(INFORMATION PROVIDED Opens)

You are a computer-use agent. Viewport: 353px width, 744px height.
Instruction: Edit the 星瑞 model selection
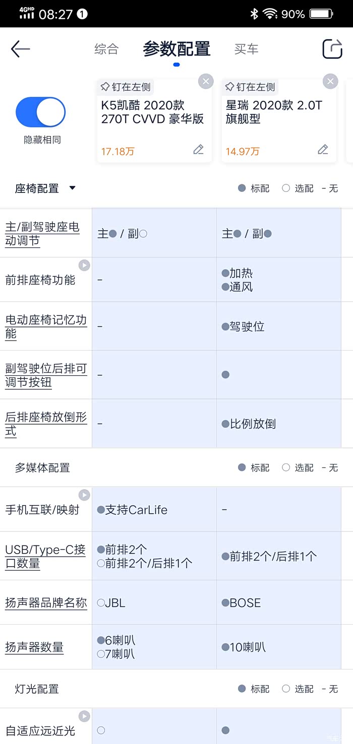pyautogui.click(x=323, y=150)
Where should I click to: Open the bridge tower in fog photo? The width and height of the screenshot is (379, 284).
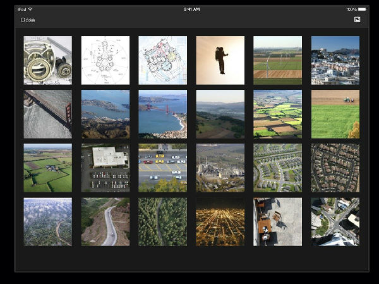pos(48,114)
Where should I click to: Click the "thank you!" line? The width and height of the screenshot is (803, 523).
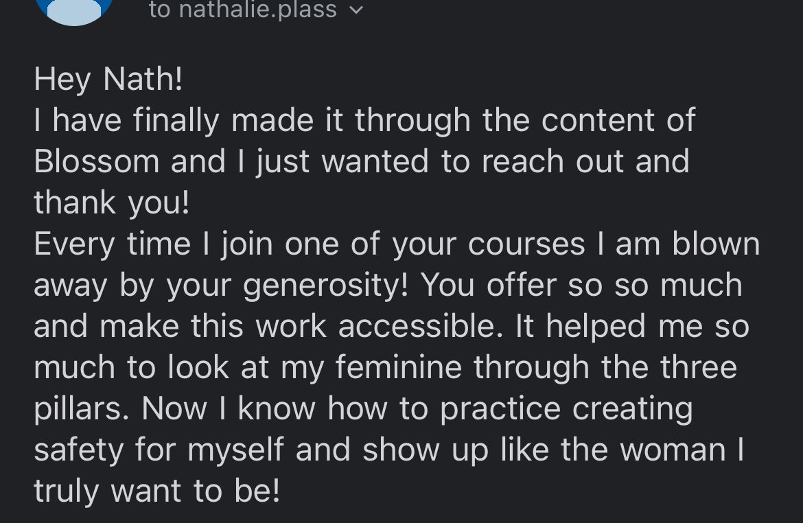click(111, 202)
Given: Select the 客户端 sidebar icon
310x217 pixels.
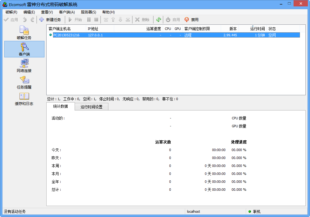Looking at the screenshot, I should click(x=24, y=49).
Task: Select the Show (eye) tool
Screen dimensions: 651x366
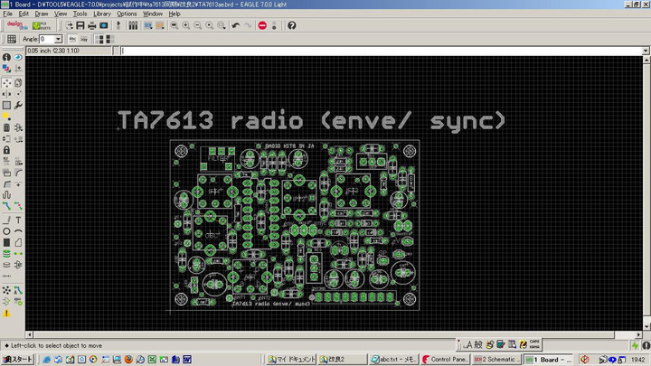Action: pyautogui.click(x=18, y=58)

(INFORMATION PROVIDED Closes)

WORK ITEM:
From the material above, reproduce only what runs from the line holding "Where should I click to: Open" down to the line holding "Given: Select the 客户端 sidebar icon", both included, pictures excluded.

TASK OUTPUT:
Where should I click to: Open the bridge tower in fog photo? The width and height of the screenshot is (379, 284).
pos(48,114)
Where should I click to: Click the "thank you!" line? The width and height of the screenshot is (803, 523).
click(111, 202)
Given: Select the 客户端 sidebar icon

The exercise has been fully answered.